TASK STATEMENT: Reproduce every entry that follows word for word, but omit the images.

(Stored data entries)
• • • •
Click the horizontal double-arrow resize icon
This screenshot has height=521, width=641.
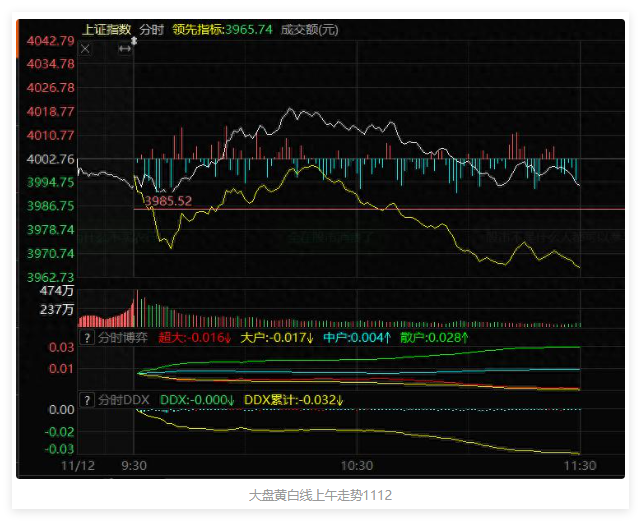(x=125, y=48)
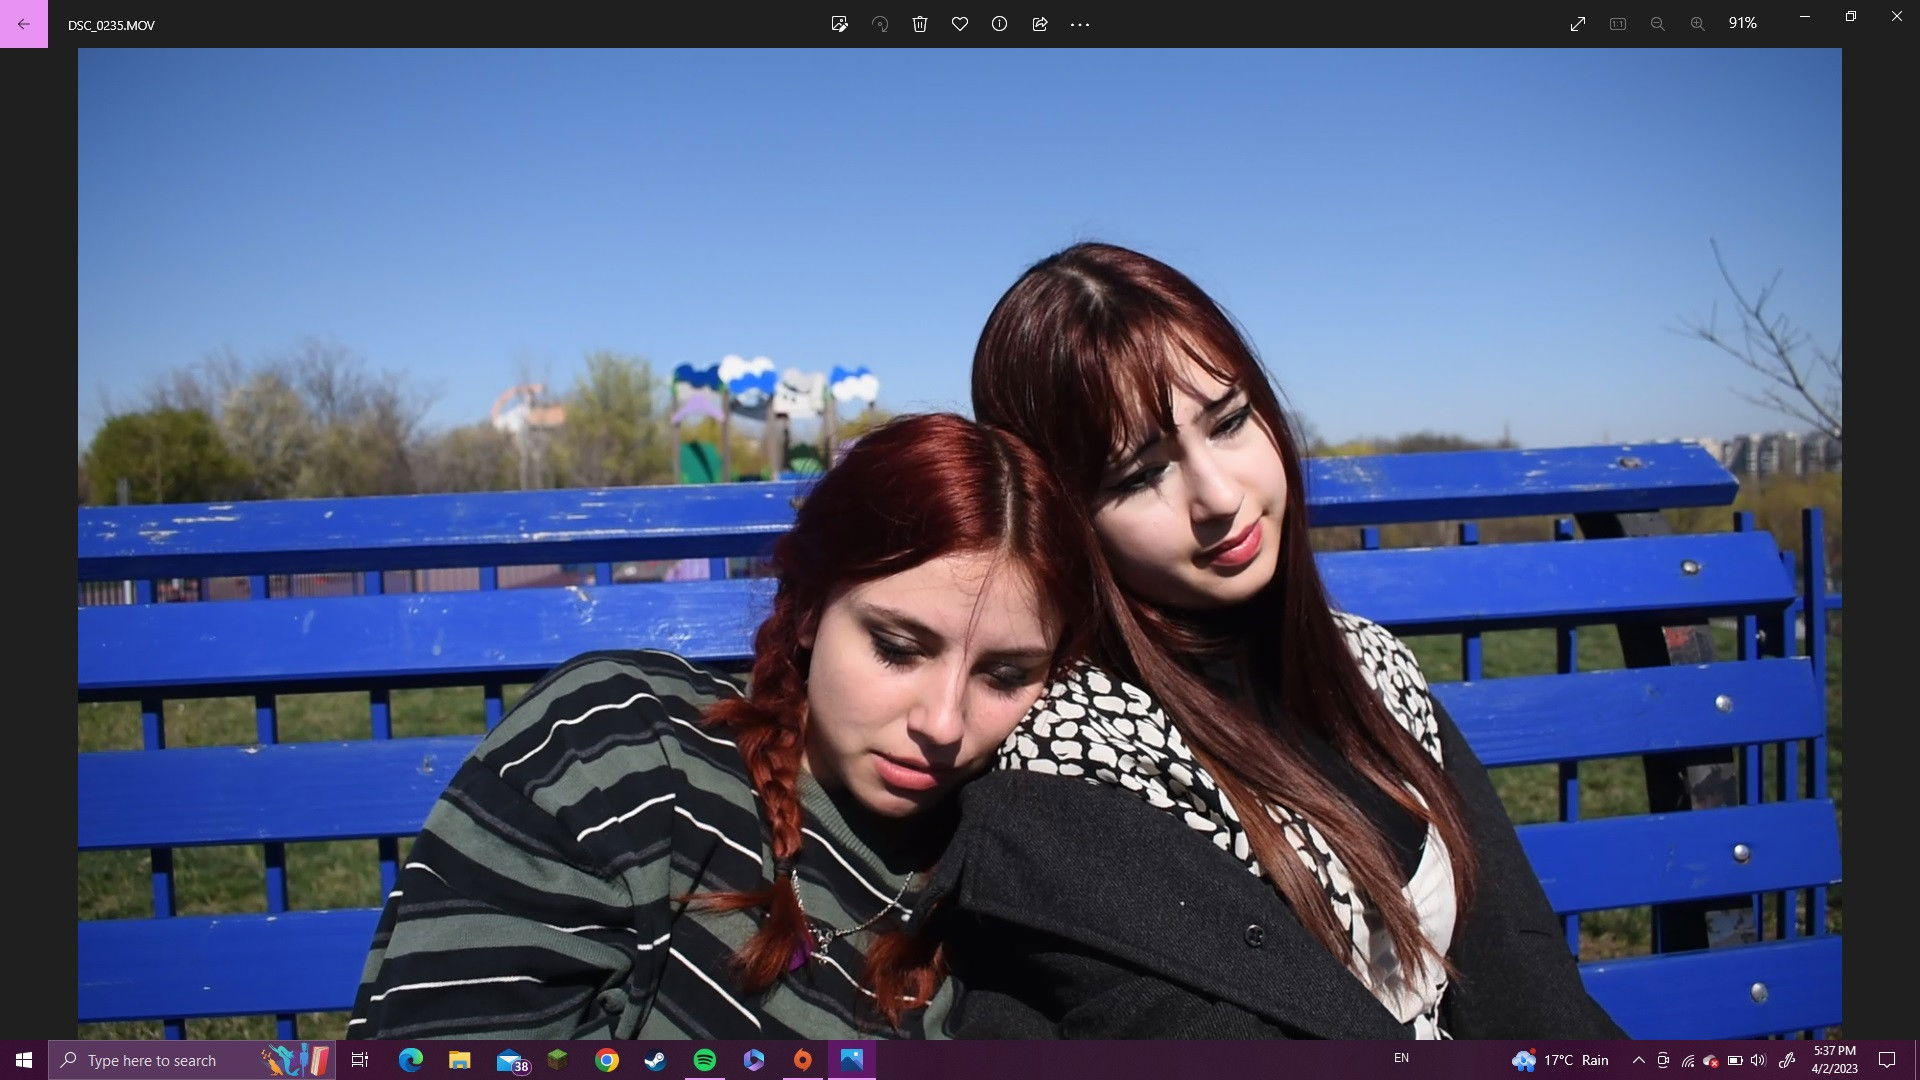Delete the current photo with trash icon
1920x1080 pixels.
pos(920,24)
• • • •
ANSWER SPACE:
Click the horizontal double-arrow resize icon
This screenshot has height=521, width=641.
(x=125, y=48)
Delete the current photo with trash icon
1920x1080 pixels.
pos(920,24)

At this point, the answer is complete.